- [THE TASK]: Find the line that contains "[Menu] (83, 8)" in the entries below. Output it and each later line exactly, and nothing else.

(Collected data)
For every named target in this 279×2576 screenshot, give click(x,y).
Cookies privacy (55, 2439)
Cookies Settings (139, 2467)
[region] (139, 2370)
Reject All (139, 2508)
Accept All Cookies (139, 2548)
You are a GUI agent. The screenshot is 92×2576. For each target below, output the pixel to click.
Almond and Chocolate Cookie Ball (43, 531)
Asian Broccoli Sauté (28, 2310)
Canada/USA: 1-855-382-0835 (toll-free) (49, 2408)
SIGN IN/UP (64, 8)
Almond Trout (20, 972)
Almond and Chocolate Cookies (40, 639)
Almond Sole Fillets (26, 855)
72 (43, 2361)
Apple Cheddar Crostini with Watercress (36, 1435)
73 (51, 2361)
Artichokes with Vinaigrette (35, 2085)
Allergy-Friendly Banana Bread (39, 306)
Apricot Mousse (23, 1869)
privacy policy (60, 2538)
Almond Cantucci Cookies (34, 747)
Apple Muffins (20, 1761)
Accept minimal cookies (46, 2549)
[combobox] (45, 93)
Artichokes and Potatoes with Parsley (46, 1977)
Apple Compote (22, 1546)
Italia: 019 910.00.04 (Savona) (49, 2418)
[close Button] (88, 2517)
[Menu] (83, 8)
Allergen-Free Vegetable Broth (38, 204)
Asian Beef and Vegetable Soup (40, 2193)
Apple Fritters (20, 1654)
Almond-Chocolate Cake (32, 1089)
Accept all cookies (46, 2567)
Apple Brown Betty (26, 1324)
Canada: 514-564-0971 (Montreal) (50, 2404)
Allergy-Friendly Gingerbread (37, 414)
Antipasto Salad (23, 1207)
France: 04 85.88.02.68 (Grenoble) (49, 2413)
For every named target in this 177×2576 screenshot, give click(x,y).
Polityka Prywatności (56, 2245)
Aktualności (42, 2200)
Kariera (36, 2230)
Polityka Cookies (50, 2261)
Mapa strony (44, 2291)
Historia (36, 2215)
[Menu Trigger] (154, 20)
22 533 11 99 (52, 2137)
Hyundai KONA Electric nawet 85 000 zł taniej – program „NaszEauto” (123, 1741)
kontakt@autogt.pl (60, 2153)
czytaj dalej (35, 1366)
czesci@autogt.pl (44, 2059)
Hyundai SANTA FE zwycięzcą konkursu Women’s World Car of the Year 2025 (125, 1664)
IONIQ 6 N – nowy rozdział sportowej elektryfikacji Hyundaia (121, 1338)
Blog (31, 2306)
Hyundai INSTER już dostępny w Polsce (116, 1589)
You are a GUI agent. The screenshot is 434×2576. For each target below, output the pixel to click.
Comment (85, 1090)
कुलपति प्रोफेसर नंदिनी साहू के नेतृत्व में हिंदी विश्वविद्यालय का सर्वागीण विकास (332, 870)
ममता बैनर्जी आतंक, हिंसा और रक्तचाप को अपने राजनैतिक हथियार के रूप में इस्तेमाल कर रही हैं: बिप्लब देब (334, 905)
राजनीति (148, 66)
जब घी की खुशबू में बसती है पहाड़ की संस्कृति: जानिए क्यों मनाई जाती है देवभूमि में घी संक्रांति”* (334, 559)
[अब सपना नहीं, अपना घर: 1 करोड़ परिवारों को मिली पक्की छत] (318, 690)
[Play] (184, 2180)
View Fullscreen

- [PROBLEM SOLUTION]:
[Menu] (83, 8)
Allergen-Free Vegetable Broth (38, 204)
Asian Beef and Vegetable Soup (40, 2193)
Apple Fritters (20, 1654)
Almond-Chocolate Cake (32, 1089)
Accept all cookies (46, 2567)
Apple Brown Betty (26, 1324)
Canada: 514-564-0971 (Montreal) (50, 2404)
Allergy-Friendly Gingerbread (37, 414)
Antipasto Salad (23, 1207)
France: 04 85.88.02.68 (Grenoble) (49, 2413)
For every named target in this 177×2576 screenshot, give click(x,y).
Polityka Prywatności (56, 2245)
Aktualności (42, 2200)
Kariera (36, 2230)
Polityka Cookies (50, 2261)
Mapa strony (44, 2291)
Historia (36, 2215)
[Menu Trigger] (154, 20)
22 533 11 99 (52, 2137)
Hyundai KONA Electric nawet 85 000 zł taniej – program „NaszEauto” (123, 1741)
kontakt@autogt.pl (60, 2153)
czytaj dalej (35, 1366)
czesci@autogt.pl (44, 2059)
Hyundai SANTA FE zwycięzcą konkursu Women’s World Car of the Year 2025 (125, 1664)
IONIQ 6 N – nowy rozdział sportowej elektryfikacji Hyundaia (121, 1338)
Blog (31, 2306)
Hyundai INSTER już dostępny w Polsce (116, 1589)
You are a GUI agent. The screenshot is 434×2576. For each target below, output the pixel to click.
Comment (85, 1090)
कुलपति प्रोफेसर नंदिनी साहू के नेतृत्व में हिंदी विश्वविद्यालय का सर्वागीण विकास (332, 870)
ममता बैनर्जी आतंक, हिंसा और रक्तचाप को अपने राजनैतिक हथियार के रूप में इस्तेमाल कर रही हैं: बिप्लब देब (334, 905)
राजनीति (148, 66)
जब घी की खुशबू में बसती है पहाड़ की संस्कृति: जानिए क्यों मनाई जाती है देवभूमि में घी संक्रांति”* (334, 559)
[अब सपना नहीं, अपना घर: 1 करोड़ परिवारों को मिली पक्की छत] (318, 690)
[Play] (184, 2180)
View Fullscreen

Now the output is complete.